However incongruous it seems, the Updikean extract I posted yesterday is from an essay, "On Not Being a Dove," about the author's halting, sheepish support for the Vietnam War at a time (late 1960s) when peers such as Philip Roth, Kurt Vonnegut, and Norman Mailer, not to mention Updike's wife, were militantly opposed. You might wonder what Vietnam has to do with neighborhood ski trips and back-seat shenanigans on the beery ride home, and the answer seems to be a principle well known to criminal attorneys: the prosecutor wants jurors who are "successful," because they think "the system" works, thereby accounting for their own success. These people believe cops and, in a different context, congressmen, generals, and presidents. By the time Updike, born in 1932, was in his mid-30s he had attained a lifestyle that he describes in the essay as "genteel Bohemian." If anything, this is probably an understatement, for by 1968 he had published five novels, four collections of short stories, two books of poems, and an essay collection, all well received. Success came early and fast and he seems to have had the syndrome that prosecutors look for. He certainly could afford ski trips. "I had not voted," he writes, "for Abbie Hoffman or Father Daniel Berrigan or Reverend William Sloane Coffin or Jonathan Schell or Lillian Hellman or Joan Baez or Jane Fonda or Jerry Rubin or Dr Spock or Eugene McCarthy." I detect in the catalogue at least a trace of authorial disdain. The riff concludes, "I had voted for Lyndon Baines Johnson, and thus had earned my American right not to make a political decision for another four years."
Many more than four years later, Rabbit Angstrom has Jewish golfing partners in Florida and keeps quiet while on tee boxes and greens they run down Reagan. Rabbit, of course, had voted for him. Updike himself never went so far--in one of his last interviews, in October of 2008 (he died of cancer three months later), he enthusiastically endorsed Obama over McCain--but there is in Rabbit's resentful, cantankerous character the shadowy imprint of his creator.
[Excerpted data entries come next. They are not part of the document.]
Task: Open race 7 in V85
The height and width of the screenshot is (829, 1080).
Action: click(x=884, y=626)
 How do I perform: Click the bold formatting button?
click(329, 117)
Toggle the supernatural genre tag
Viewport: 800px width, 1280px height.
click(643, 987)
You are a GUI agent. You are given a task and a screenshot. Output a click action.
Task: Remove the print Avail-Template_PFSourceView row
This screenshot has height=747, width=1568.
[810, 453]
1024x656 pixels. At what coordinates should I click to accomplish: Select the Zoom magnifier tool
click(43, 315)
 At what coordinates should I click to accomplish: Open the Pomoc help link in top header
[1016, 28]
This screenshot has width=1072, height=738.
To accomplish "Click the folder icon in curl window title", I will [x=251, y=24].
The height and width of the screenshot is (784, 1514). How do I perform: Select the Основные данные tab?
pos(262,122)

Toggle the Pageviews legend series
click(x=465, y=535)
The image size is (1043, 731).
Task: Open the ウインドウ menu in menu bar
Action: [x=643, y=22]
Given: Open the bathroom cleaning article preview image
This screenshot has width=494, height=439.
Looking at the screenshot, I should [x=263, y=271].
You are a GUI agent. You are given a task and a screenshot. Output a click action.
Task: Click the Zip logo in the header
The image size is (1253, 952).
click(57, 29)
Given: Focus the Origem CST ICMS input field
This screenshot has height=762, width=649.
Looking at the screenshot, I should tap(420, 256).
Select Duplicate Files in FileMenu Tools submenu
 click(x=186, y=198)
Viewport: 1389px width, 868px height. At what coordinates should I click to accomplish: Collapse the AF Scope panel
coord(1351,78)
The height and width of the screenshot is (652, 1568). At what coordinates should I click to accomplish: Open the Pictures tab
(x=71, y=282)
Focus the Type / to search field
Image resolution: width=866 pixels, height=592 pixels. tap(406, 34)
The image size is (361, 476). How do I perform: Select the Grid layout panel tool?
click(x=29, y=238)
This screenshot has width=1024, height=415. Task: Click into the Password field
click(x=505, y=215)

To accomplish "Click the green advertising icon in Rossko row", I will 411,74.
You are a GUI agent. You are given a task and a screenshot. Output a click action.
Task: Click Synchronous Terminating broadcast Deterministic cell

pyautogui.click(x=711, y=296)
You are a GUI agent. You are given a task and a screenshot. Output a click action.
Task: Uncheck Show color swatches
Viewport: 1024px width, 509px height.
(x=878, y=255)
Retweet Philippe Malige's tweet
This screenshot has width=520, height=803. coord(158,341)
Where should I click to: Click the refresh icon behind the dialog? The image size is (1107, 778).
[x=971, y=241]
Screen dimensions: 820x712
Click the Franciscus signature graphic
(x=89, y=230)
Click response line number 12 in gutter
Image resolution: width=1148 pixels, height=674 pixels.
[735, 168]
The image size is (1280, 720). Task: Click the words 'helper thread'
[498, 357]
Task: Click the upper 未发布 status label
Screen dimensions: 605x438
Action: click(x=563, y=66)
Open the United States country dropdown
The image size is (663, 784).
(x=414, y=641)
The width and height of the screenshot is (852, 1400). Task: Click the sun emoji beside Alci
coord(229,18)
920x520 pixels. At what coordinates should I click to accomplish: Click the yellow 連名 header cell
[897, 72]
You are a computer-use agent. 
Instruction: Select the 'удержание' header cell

The mention of Jonathan Schell, who at the time would have been Updike's colleague at The New Yorker, will be of interest to longtime subscribers. In those days, the Talk of the Town pieces, including political commentary, were unsigned and meant to speak with the magazine's institutional voice. Updike was the principal author of many unsigned "notes and comments" until his reluctance to criticize the war caused him to withdraw in favor of "more leftish voices"--one of which was certainly Schell's, whose Village of Ben Suc was a devastating illustration of how the US "destroyed villages in order to save them." Schell would go on to write The Fate of the Earth.